L’argument des droits humains est perçu par le Kremlin comme un instrument de l’Occident pour saper la souveraineté de la Russie. Pour Joe Biden, peu importe. Il parlera sans doute de l’empoisonnement et de la détention d’Alexeï Navalny, de l’interdiction de son mouvement et du risque de fermeture de la radio présente en Russie et financée par Washington Radio Free Europe, qui fait face à une amende de 2 millions de dollars pour ne pas s’afficher clairement comme un «agent étranger». De son côté, Vladimir Poutine aura une riposte toute prête: il s’interrogera sur la résurgence du racisme dans le sillage de la mort de l’Afro-Américain George Floyd. Il a aussi déclaré que les émeutiers qui saccagèrent le Capitole le 6 janvier dernier n’étaient en fin de compte que l’expression de ressentiments politiques.

Syrie

Près de 3 millions de déplacés syriens risquent de mourir de faim dans la région d’Idlib.

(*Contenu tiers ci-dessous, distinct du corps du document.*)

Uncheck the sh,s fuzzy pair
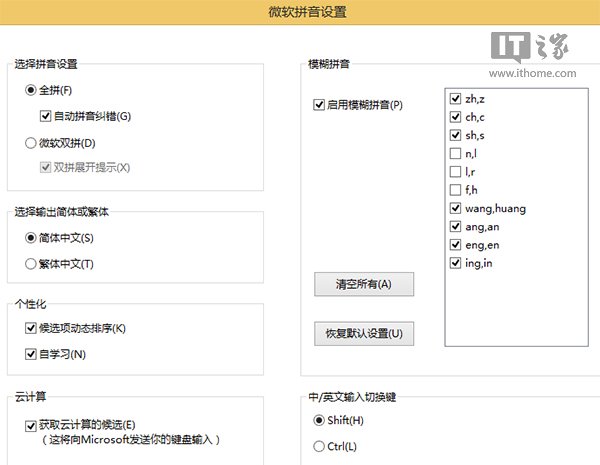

Le 10 juillet, le Conseil de sécurité de l’ONU doit voter pour maintenir ouvert un couloir humanitaire. Joe Biden pourrait convaincre son homologue de s’abstenir et de ne pas opposer son veto.

Relations diplomatiques

Elles sont très mauvaises. Chaque puissance a expulsé à tour de rôle des diplomates. Moscou a interdit l’espace de quelque temps aux citoyens russes de travailler pour une mission ou un consulat américain. A Genève, les deux leaders vont aborder le sujet. Pour le rétablissement d’une relation diplomatique stable, Biden et Poutine doivent s’entendre pour maintenir un canal de communication ouvert en permanence.